Each record below should be given again exactly as it reads.

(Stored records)
# # #

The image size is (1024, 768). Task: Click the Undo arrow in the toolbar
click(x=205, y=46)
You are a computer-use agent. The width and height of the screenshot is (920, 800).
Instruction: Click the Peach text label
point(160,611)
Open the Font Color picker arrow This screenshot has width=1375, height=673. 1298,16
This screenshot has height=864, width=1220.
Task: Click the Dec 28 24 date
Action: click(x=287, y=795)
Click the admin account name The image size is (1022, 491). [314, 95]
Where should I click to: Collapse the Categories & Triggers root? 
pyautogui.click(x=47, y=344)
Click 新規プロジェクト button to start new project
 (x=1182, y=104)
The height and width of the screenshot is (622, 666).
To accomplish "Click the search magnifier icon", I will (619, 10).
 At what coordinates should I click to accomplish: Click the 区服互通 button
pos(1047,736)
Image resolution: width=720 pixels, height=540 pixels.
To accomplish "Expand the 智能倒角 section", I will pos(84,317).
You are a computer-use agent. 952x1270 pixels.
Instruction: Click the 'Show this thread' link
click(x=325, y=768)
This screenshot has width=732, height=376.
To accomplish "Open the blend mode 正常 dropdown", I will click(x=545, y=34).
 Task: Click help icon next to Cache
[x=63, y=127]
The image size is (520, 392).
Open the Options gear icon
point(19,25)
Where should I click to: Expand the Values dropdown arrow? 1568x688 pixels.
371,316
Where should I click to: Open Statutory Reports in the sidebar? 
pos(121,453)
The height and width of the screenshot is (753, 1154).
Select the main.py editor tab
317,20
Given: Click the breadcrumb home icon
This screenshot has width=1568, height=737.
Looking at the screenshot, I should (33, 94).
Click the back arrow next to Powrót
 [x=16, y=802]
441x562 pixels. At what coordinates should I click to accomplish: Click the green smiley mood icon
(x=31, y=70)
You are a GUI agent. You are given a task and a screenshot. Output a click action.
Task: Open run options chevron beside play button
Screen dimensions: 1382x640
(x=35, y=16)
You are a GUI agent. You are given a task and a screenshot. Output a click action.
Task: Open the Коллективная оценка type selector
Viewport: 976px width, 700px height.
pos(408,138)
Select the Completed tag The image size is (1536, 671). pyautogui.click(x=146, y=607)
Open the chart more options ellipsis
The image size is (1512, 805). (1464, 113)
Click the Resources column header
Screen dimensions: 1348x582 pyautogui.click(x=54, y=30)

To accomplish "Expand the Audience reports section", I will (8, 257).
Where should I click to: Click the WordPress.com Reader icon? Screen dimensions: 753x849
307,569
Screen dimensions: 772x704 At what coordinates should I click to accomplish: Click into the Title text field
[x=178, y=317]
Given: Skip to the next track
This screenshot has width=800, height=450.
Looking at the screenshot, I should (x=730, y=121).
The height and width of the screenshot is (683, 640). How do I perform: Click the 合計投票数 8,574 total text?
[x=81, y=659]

# # #

**Problem solution:**
The image size is (1024, 768). Task: Click the Undo arrow in the toolbar
click(x=205, y=46)
You are a computer-use agent. The width and height of the screenshot is (920, 800).
Instruction: Click the Peach text label
point(160,611)
Open the Font Color picker arrow This screenshot has width=1375, height=673. 1298,16
This screenshot has height=864, width=1220.
Task: Click the Dec 28 24 date
Action: click(x=287, y=795)
Click the admin account name The image size is (1022, 491). [314, 95]
Where should I click to: Collapse the Categories & Triggers root? 
pyautogui.click(x=47, y=344)
Click 新規プロジェクト button to start new project
 (x=1182, y=104)
The height and width of the screenshot is (622, 666).
To accomplish "Click the search magnifier icon", I will (619, 10).
 At what coordinates should I click to accomplish: Click the 区服互通 button
pos(1047,736)
Image resolution: width=720 pixels, height=540 pixels.
To accomplish "Expand the 智能倒角 section", I will pos(84,317).
You are a computer-use agent. 952x1270 pixels.
Instruction: Click the 'Show this thread' link
click(x=325, y=768)
This screenshot has width=732, height=376.
To accomplish "Open the blend mode 正常 dropdown", I will click(x=545, y=34).
 Task: Click help icon next to Cache
[x=63, y=127]
The image size is (520, 392).
Open the Options gear icon
point(19,25)
Where should I click to: Expand the Values dropdown arrow? 1568x688 pixels.
371,316
Where should I click to: Open Statutory Reports in the sidebar? 
pos(121,453)
The height and width of the screenshot is (753, 1154).
Select the main.py editor tab
317,20
Given: Click the breadcrumb home icon
This screenshot has width=1568, height=737.
Looking at the screenshot, I should (33, 94).
Click the back arrow next to Powrót
 [x=16, y=802]
441x562 pixels. At what coordinates should I click to accomplish: Click the green smiley mood icon
(x=31, y=70)
You are a GUI agent. You are given a task and a screenshot. Output a click action.
Task: Open run options chevron beside play button
Screen dimensions: 1382x640
(x=35, y=16)
You are a GUI agent. You are given a task and a screenshot. Output a click action.
Task: Open the Коллективная оценка type selector
Viewport: 976px width, 700px height.
pos(408,138)
Select the Completed tag The image size is (1536, 671). pyautogui.click(x=146, y=607)
Open the chart more options ellipsis
The image size is (1512, 805). (1464, 113)
Click the Resources column header
Screen dimensions: 1348x582 pyautogui.click(x=54, y=30)

To accomplish "Expand the Audience reports section", I will (8, 257).
Where should I click to: Click the WordPress.com Reader icon? Screen dimensions: 753x849
307,569
Screen dimensions: 772x704 At what coordinates should I click to accomplish: Click into the Title text field
[x=178, y=317]
Given: Skip to the next track
This screenshot has width=800, height=450.
Looking at the screenshot, I should (x=730, y=121).
The height and width of the screenshot is (683, 640). How do I perform: Click the 合計投票数 8,574 total text?
[x=81, y=659]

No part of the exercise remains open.